Nö, ich habe das mittels Taktmerkerbyte 0 (f=10Hz) und Zählern für jeden FB gelöst. Der Bereich "vor" meinem Verknüpfungsbaustein steht soweit und funzt!



> 4. müssen alle Ausgänge gleichzeitg gesetzt bzw. rückgesetzt werden???



Nein, nur die Ausgänge der einzelnen FB`s sollten gleichzeitig kommen



> Ich habe da auch mal was in diese Richtung gehend programmiert.
> Damals habe ich das gelöst, indem ich eine SPS-interne Taktzeit für alle
> Funktionen generiert habe und alle Ausgänge über Zähler an versch.
> Zeitpunkten (Zählerständen) ein- oder ausgeschaltet habe. (ganz einfach
> gesprochen).



Wie gesagt, das meiste "vor" der Verknüpfung ist schon realisiert bzw. im Groben projektiert... Deine Lösung geht wohl nicht, da ich die Ein- und Ausschaltzeiten sowie Intervalltakte für die Ausgänge über ein MP370 projektieren muß. das wird dann übrigens auch noch einigen Spaß bringen... Außerdem habe ich eh nur 64 Zähler, aber über 100 Ausgangsbits!

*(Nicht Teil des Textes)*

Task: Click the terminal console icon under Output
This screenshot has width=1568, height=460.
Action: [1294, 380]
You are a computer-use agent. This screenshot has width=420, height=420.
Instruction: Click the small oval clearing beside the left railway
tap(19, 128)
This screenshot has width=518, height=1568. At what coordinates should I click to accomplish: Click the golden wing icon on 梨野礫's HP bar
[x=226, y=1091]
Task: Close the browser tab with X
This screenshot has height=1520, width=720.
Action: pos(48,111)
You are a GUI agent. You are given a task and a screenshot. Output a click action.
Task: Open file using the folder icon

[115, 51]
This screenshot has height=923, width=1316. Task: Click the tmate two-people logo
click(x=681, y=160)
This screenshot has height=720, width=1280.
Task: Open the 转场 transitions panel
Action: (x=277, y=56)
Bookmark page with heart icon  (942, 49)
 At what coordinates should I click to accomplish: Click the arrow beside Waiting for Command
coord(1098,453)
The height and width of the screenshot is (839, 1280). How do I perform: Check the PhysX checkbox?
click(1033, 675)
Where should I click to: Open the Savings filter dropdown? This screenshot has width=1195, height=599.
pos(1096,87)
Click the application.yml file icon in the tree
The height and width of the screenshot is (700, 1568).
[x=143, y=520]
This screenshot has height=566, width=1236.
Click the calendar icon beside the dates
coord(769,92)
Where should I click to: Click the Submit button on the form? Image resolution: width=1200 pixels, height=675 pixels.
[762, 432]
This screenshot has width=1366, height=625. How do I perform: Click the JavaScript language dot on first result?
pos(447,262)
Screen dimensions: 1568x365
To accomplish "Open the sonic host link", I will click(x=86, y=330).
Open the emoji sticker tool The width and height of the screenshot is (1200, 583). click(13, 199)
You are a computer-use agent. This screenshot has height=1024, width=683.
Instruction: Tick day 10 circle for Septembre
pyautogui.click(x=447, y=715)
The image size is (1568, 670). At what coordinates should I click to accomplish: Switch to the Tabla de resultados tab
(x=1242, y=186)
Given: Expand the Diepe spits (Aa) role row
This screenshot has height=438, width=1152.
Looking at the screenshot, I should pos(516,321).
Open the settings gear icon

Wenn`s einfach wäre, könnt`s ja jeder... 

Schönes Wochenende!

Olav[/quote]


----------



## kpeter (29 August 2005)

so jetzt muss ich dumm fragen wass wilslt du machen

du hast 10 x 16 ausgänge
und      10 x 32 ausgänge

die willst du auf 120 ausgänge schalten ok?

Wieso willst du das ganze mit setzen rücksetzen machen 
Mach doch nur eine oder Verküpfung aller infragekommender Ausgänge deine FC's oder FB's.

womit sollte das ganze nicht allzu lang sein.

oder ich hab das ganze falsch verstanden.


----------



## Olav (29 August 2005)

Hallo!



> du hast 10 x 16 ausgänge
> und 10 x 32 ausgänge



Jo!



> die willst du auf 120 ausgänge schalten ok?



Jo!



> Wieso willst du das ganze mit setzen rücksetzen machen
> Mach doch nur eine oder Verküpfung aller infragekommender Ausgänge deine FC's oder FB's.



Beides ist prinzipiell gleich "schlecht", weil:

Jede Funktion bekommt sozusagen "Zugriff" auf 16 bzw. 32 Ausgänge, die für diese Funktion irgendwann im Ablauf relevant sind. Hierbei gibt es, wie schon geschrieben, prinzipiell drei mögliche Zustände, die ein Ausgang annehmen kann:

- muß true sein
- muß false sein
- ist (in dem aktuellen Schritt!) egal

Der Anlagen-Inbetriebnehmer bzw. Technologie-"Spezialist" kann die jeweils zugeordneten Ausgänge im jeweiligen Zyklus frei setzen und rücksetzen.

Daher kann es bei fehlerhafter Konfiguration passieren, daß ein physikalischer Ausgang von der einen Funktion gesetzt wird, aber für eine andere Funktion "false" sein muß!

Daher suche ich eine vernünftige Lösung, dies zu verhindern bzw. zumindest diese Fehlkonfiguration zu erkennen und zu melden...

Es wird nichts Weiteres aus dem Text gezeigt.